Does Cell Have Any Other Advantages Over XCPU Other Than FLOPS?

[Edge]

Do you have some documentation/studies of the effect of SMT on an In-Order PowerPC core?

Too funny, I ask for proof, and don't get any, but you expect me to provide proof. I'm not the one claiming 50 percent.

 

[scooby_dooby]

Too funny, I ask for proof, and don't get any, but you expect me to provide proof. I'm not the one claiming 50 percent.

You're the one claiming it can't be any higher than 10-20%, based on completely different CPU architectures, with a different implementation of SMT, not to mention software that was not designed specifically for the CPU.

Carmack said he got a 50% increase by splitting his game engine, is that not proof enough it's possible? And 50% is an arbitrary number, the point is SMT it has the potential to be much more effective in these CPU's than the P4's etc in the PC world. They are In Order cores for one thing, more prone to stalls, also the code will be highly optimized for the specific CPU, something that doesn't happen in the open-boxed PC world.

 

[Edge]

Carmack said he got a 50% increase by splitting his game engine, is that not proof enough it's possible? And 50% is an arbitrary number, the point is SMT it has the potential to be much more effective in these CPU's than the P4's etc in the PC world. They are In Order cores for one thing, more prone to stalls, also the code will be highly optimized for the specific CPU, something that doesn't happen in the open-boxed PC world.

Love the optimism, but can the same thing be said for CELL? Hard to program, terrible at general purpose code, nothing more than streaming processors, etc, etc, etc. Nothing but pessimistic crap.

Maybe try to be a bit more opened minded.

 

[Farid]

Thread Pruned

I pruned the thread from the contributive in any sort blah-blah and twelve years olds remarks.
I won't prune a thread from such remark next time... Insults, bordering insults, agressive remarks are too numerous lately, it has to stop. And, it will stop.

 

[Carl B]

Guys guys, let's be cool.

I want some of the questions from the previous page to possibly be addressed before this thread gets locked, y'know?

(Thanks for pruning and not locking Vysez!)

 

[Farid]

Just when I hit Submit reply...

There's five other OT bickering posts to delete!

...scooby_dooby, Edge, I won't prune the next OT messages.

 

[ERP]

If you have some time DeanoC maybe you could take a look at this.

I'm just trying to understand why you said this a little better.

I would think Xenon's VMX units would have enough register space to handle two threads and I believe that is documented to be the case. However, it's doubtful to me that the VMX units would have 128 128bit registers like an SPE. This would make the SPE a bit more capable of handling the XLC scheme in question no? I mean even if the register space in an SPE was cut in half I would imagine there would still be more registers per thread than what resides in the VMX units.

Also, I thought the VSUs provided for OoOe at their level. So why would the VMX128 in an Xenon core need a large register space to hide the chips 'Inorderness'? I thought the register space was largely due to the VMX units being made capable of serving two threads simultaneously as to avoid stalls there. No one has yet explained just what the PPE's VMX unit is like or how it operates. (Look Ma! I'm fishin'!) Unless the VSUs do not provide OoOe at their level I'm guessing you meant 'inorderness' was being hidden at a higher level.

___

_Directions_.
Continue the forum thread on Cell versus XCPU, picking up right after its final sentence. The data that comes next is from a separate source and has no connection to the thread.

_Excerpted data_.
___

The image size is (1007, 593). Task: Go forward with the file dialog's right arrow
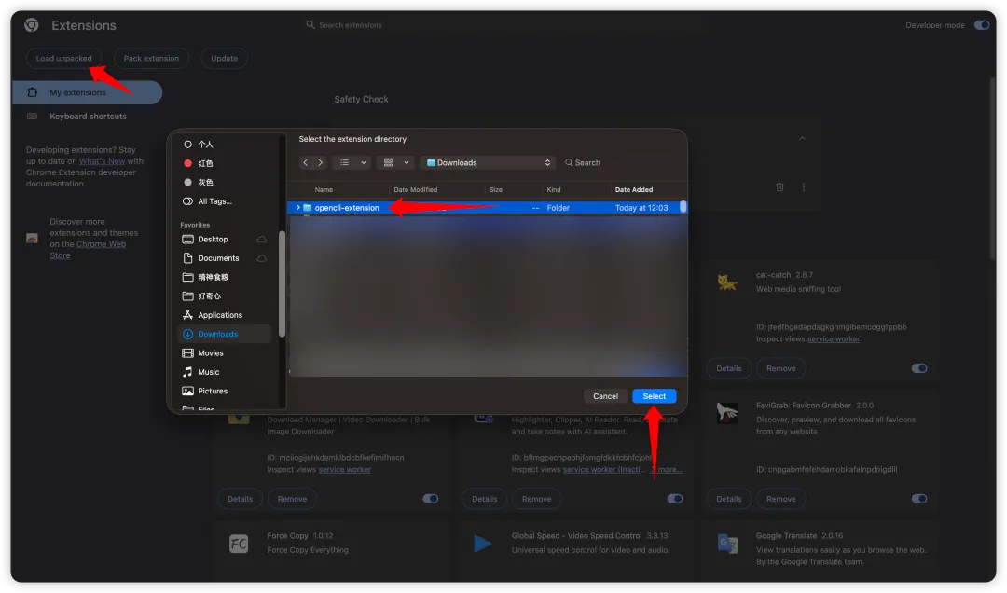(321, 162)
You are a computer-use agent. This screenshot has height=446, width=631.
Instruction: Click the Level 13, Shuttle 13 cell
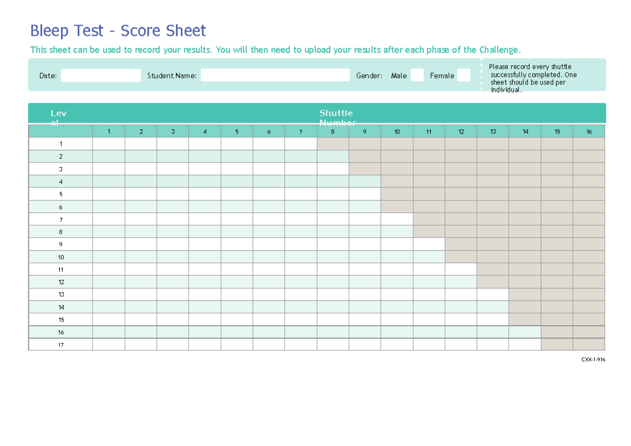pyautogui.click(x=493, y=295)
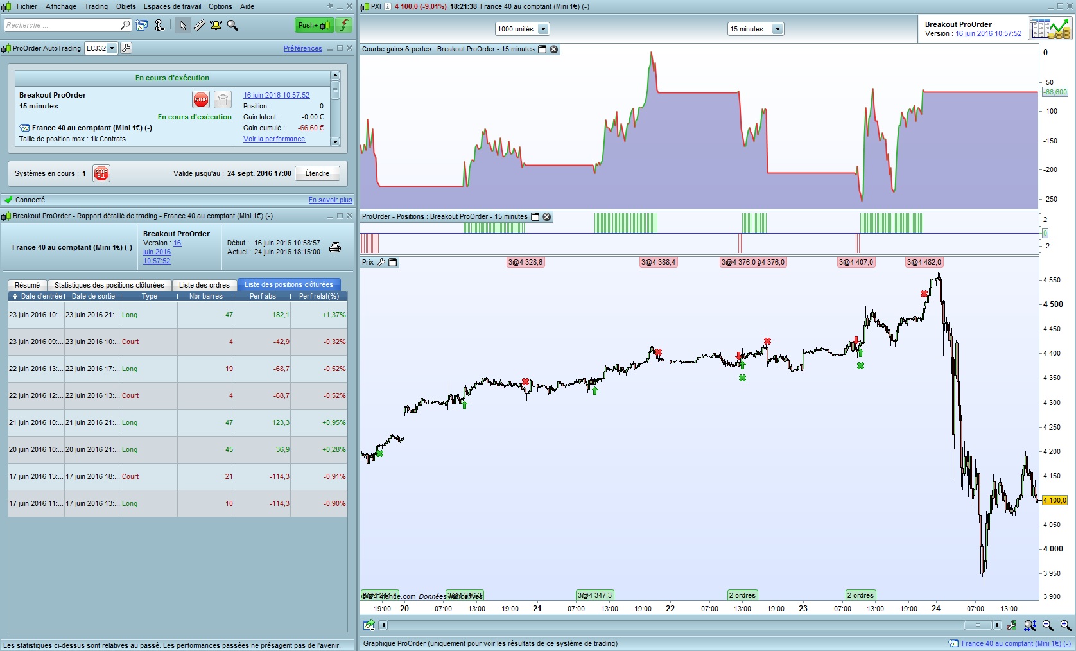Viewport: 1076px width, 651px height.
Task: Click the Stop All systems button
Action: pos(101,173)

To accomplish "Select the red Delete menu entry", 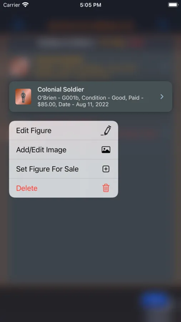I will (x=64, y=188).
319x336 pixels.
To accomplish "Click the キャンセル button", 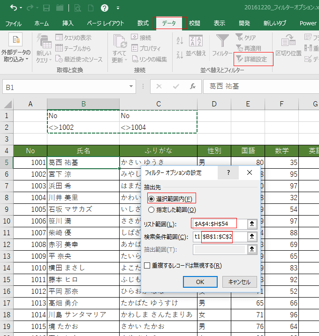I will pos(239,282).
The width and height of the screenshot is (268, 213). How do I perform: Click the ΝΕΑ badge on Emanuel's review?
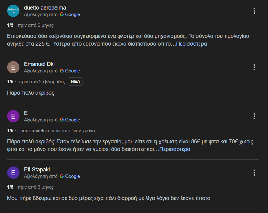[x=75, y=81]
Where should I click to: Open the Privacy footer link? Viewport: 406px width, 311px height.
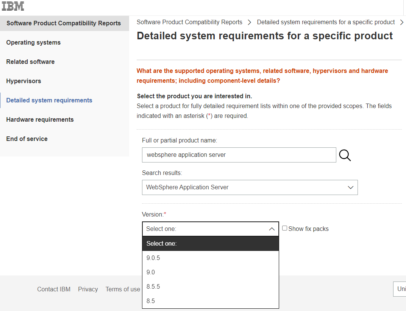point(88,289)
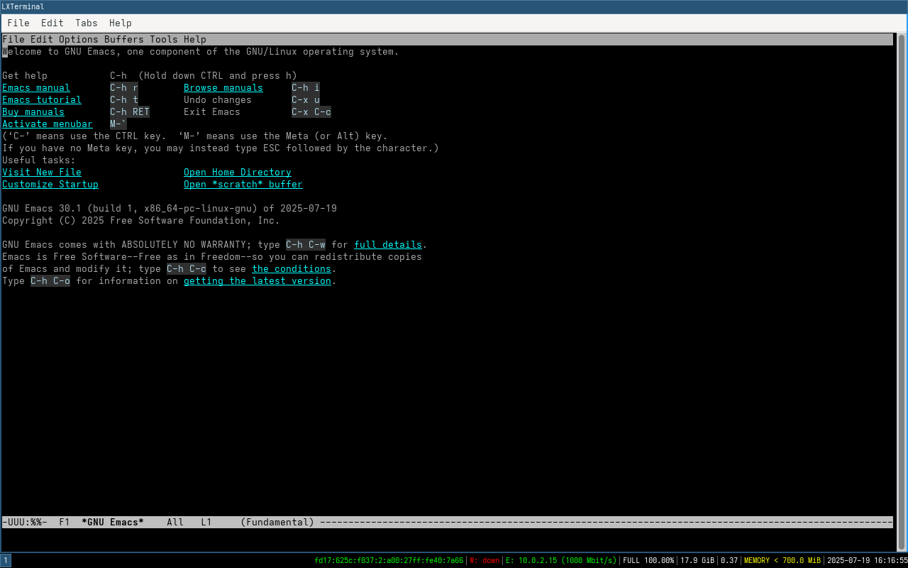
Task: Open the Emacs Options menu
Action: 79,40
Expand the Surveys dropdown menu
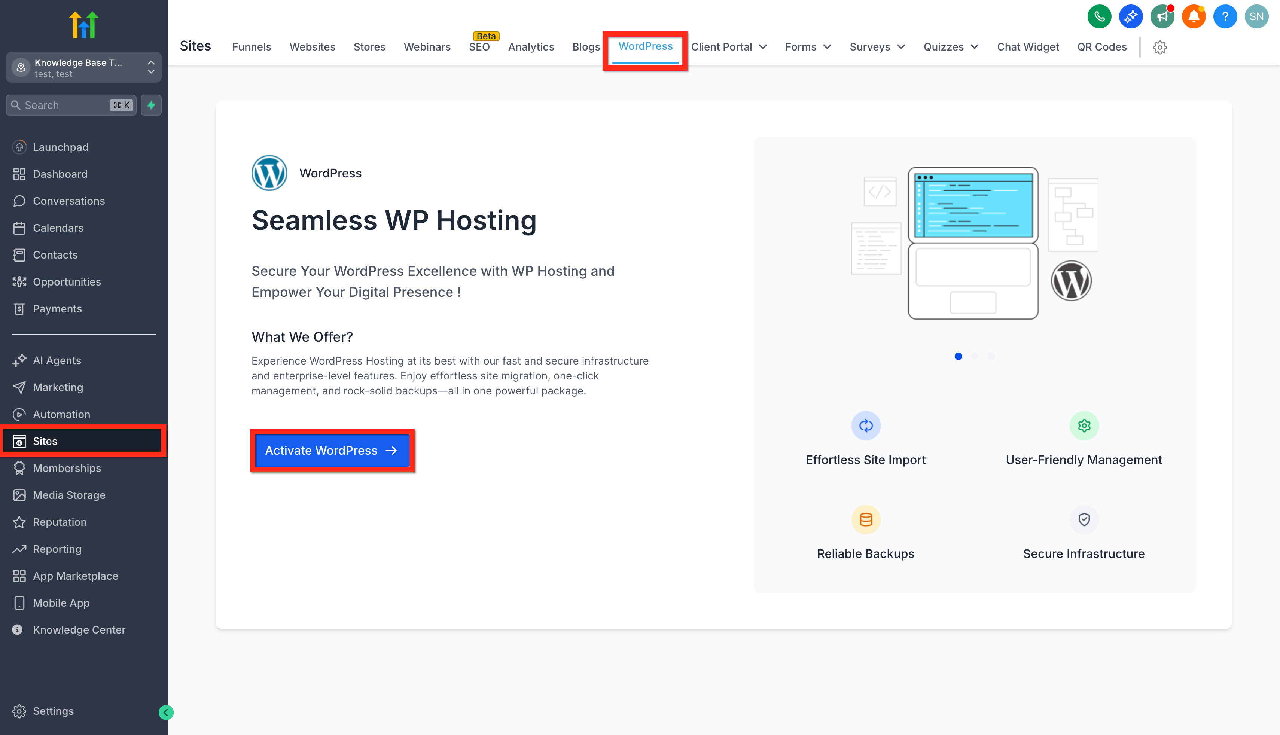 tap(877, 47)
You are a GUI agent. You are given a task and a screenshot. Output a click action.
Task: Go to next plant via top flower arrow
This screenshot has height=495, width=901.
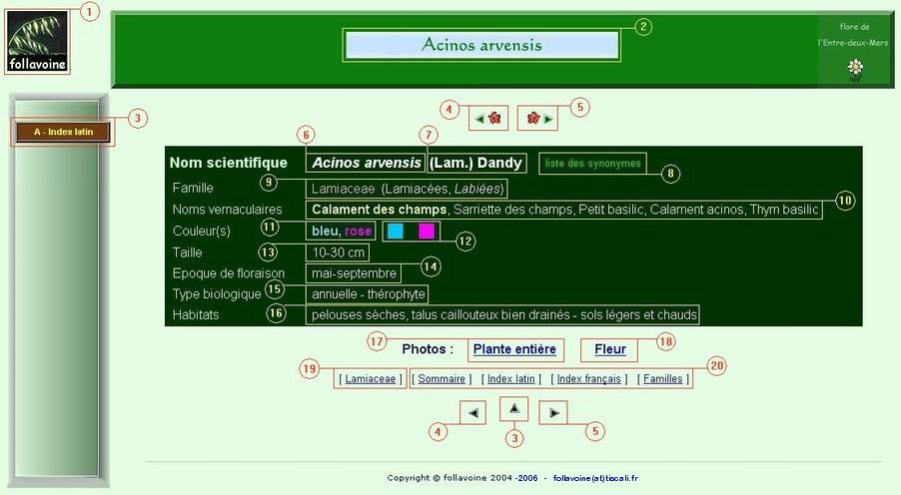(x=537, y=118)
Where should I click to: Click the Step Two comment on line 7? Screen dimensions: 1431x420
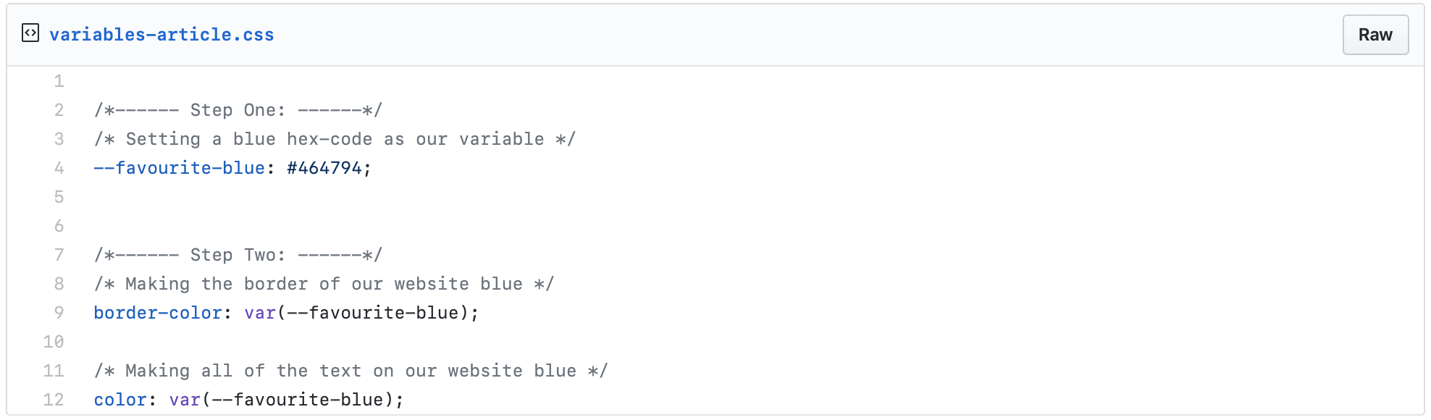pyautogui.click(x=239, y=254)
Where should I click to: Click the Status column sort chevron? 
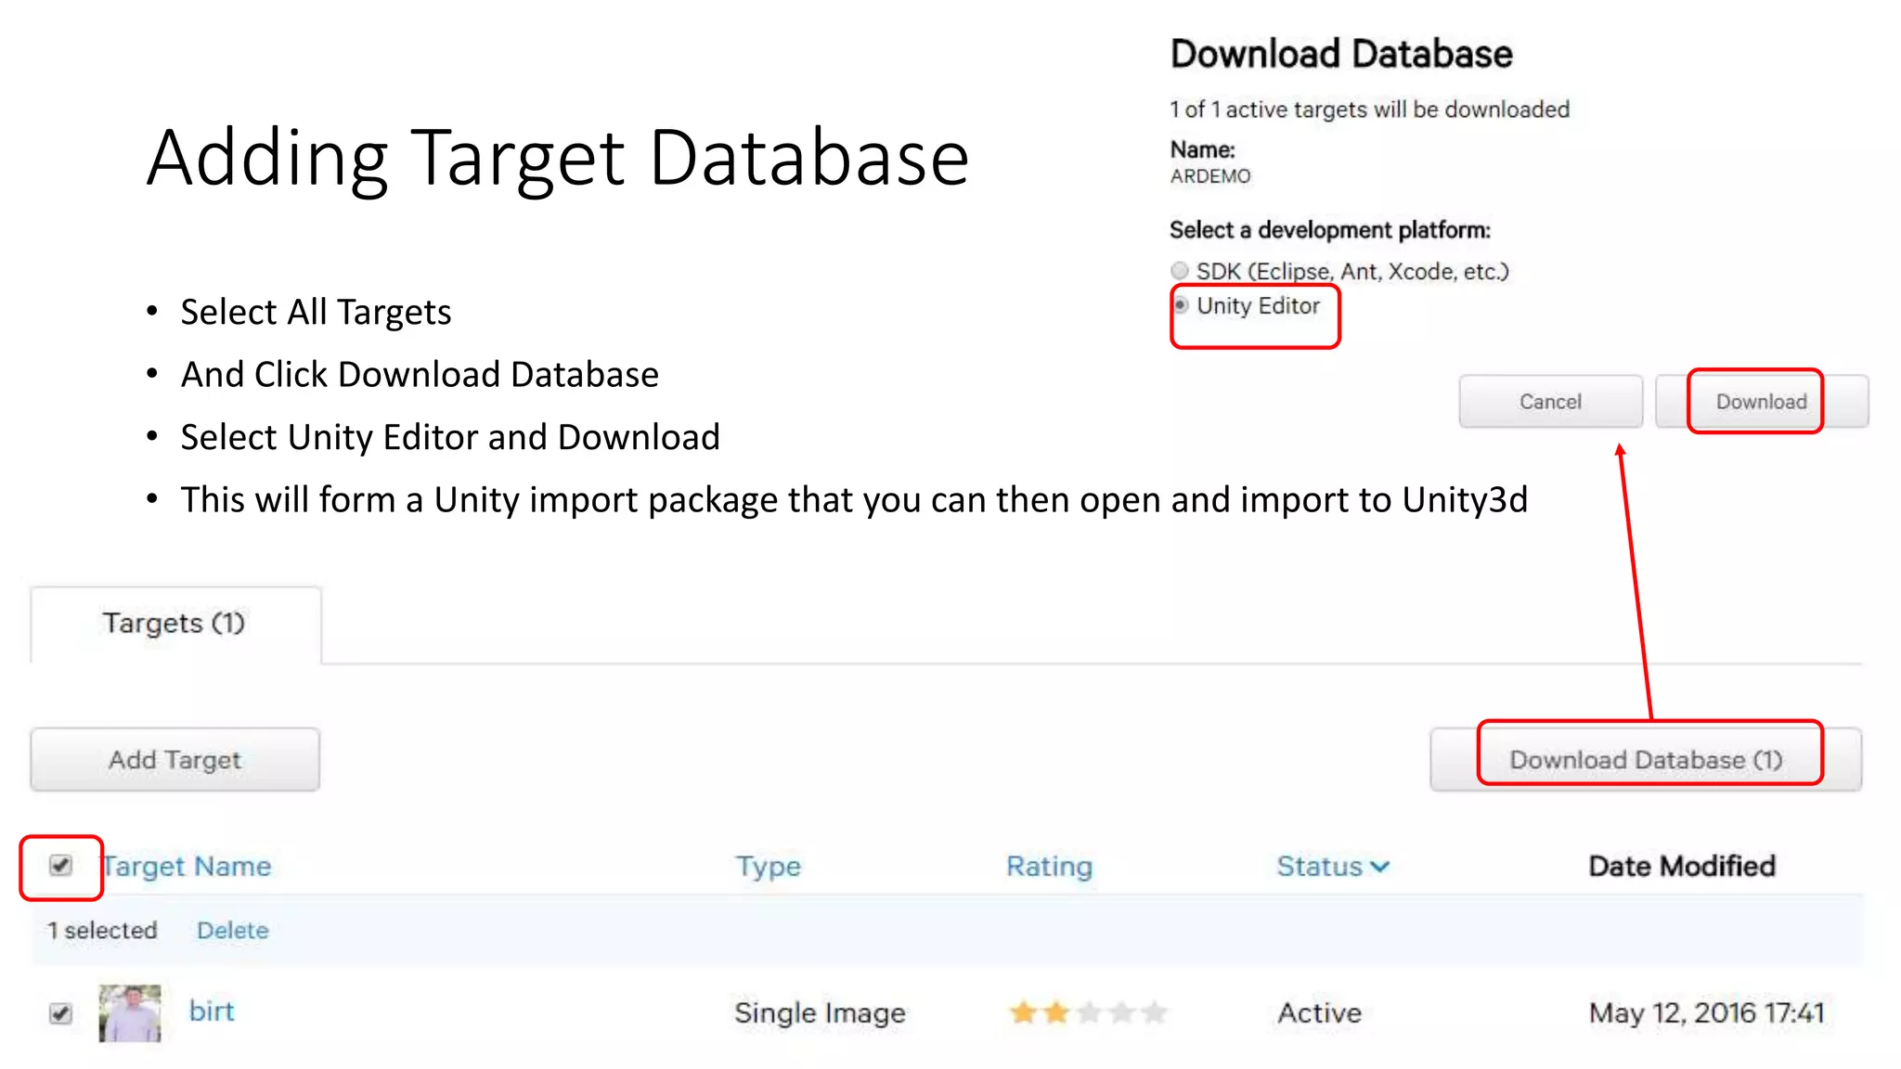tap(1380, 867)
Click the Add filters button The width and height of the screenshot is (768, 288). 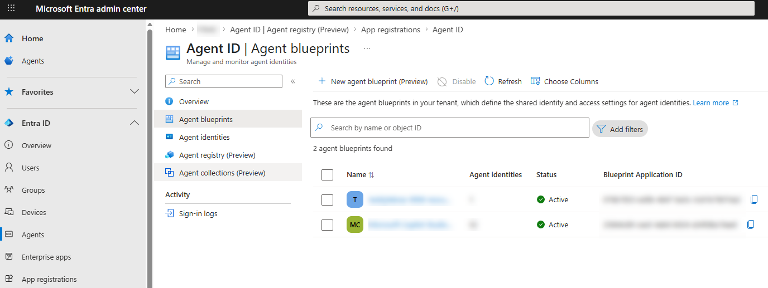tap(620, 129)
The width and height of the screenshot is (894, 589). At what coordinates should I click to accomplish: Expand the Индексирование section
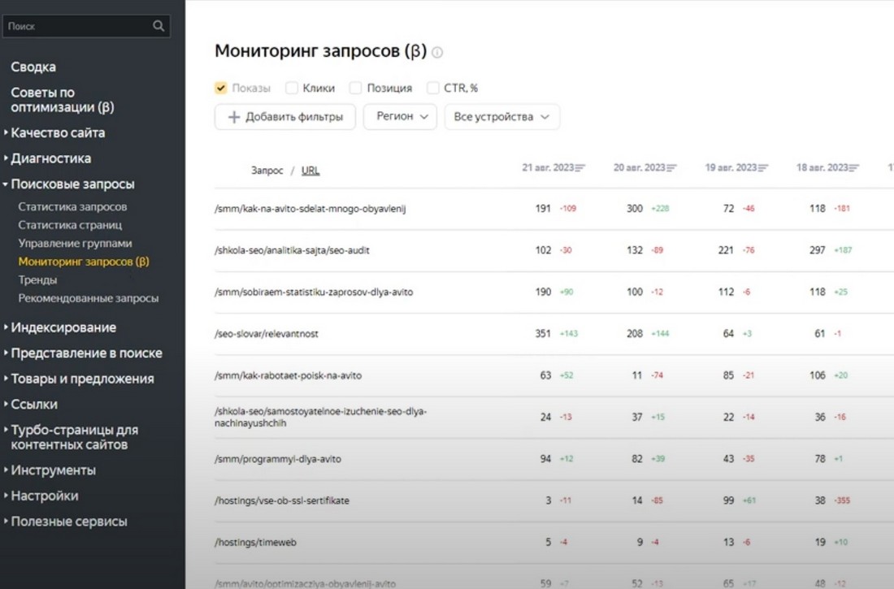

___

_Written reply_.
I get lost though because I don't know why you mentioned Xenon's VMX unit and not it's general purpose registers in a core.

As far as what the XLC scheme is trying to pull off I was under the impression that it was not meant to be a means of maximizing throughput or rather speed but to deal with being memory bound due to a large number of perhaps unpredictable DMA requests. So if the flops should suffer for doing this I would imagine it would be in relation to a more ideal situation than this. What I mean to say is that in a situation where DMA requests are stalling you this scheme would seem to be a way of getting around those stalls and thus if performing flops in between DMA requests flops performance should improve (relatively). Flops performance would be less than a more ideal situation where DMA requests aren't hanging you out to dry.

I'm trying to understand what it is you really said. Do you mean that having to unrool loops would break this 'trick'? Or are you saying this 'trick' should not be a first option as it would adversely affect performance due to loop unrolling? The latter makes sense to me (well maybe not completely) because this 'trick' seems to be for a specific case. The former I don't understand on my own so I'm asking for help. I'm also curious if scheme has no value at all anywhere else.

I'm lost again (just point and laugh...everyone else does) on loop unrolling in itself....wouldn't this be done at compile time? So then wouldn't unrolled loops affect the size of your code and thus how much space is consumed in an LS or in cache instead of the space in the core's general purpose registers?

Lost I am. Saving I will need. Hides the truth the dark side does...clouds my judgment...or is that just my pills...nope....I probably don't know what I'm talking about.

---------------------------------------------------------------------------------

Seperate questions to anybody:

Why would an SPE's iop performance be less than it's flops performance? (Is version's Gints number wrong in post#70...or is this again a special case kind of thing like Cell being able to handle 64 threads)

Why can't a flop be exchanged for an iop? (3D games use flops not iops anyway more often than not no?)

OK I have a suggestion someone who downloaded the IBM Cell Simulator could try building a variety of SPU code fragments in both XLC and GCC and compare code size, performance and compilation time (XLC is REALLY SLOOOOOW).

I think you'll find really fast that XLC is no magic bullet.

Solving parallelism with compilers is just not going to happen any time soon.

AFAICS we have a long ways to go with compilers that do a good job of instruction scheduling on these in order cores with large instruction latencies and large register files.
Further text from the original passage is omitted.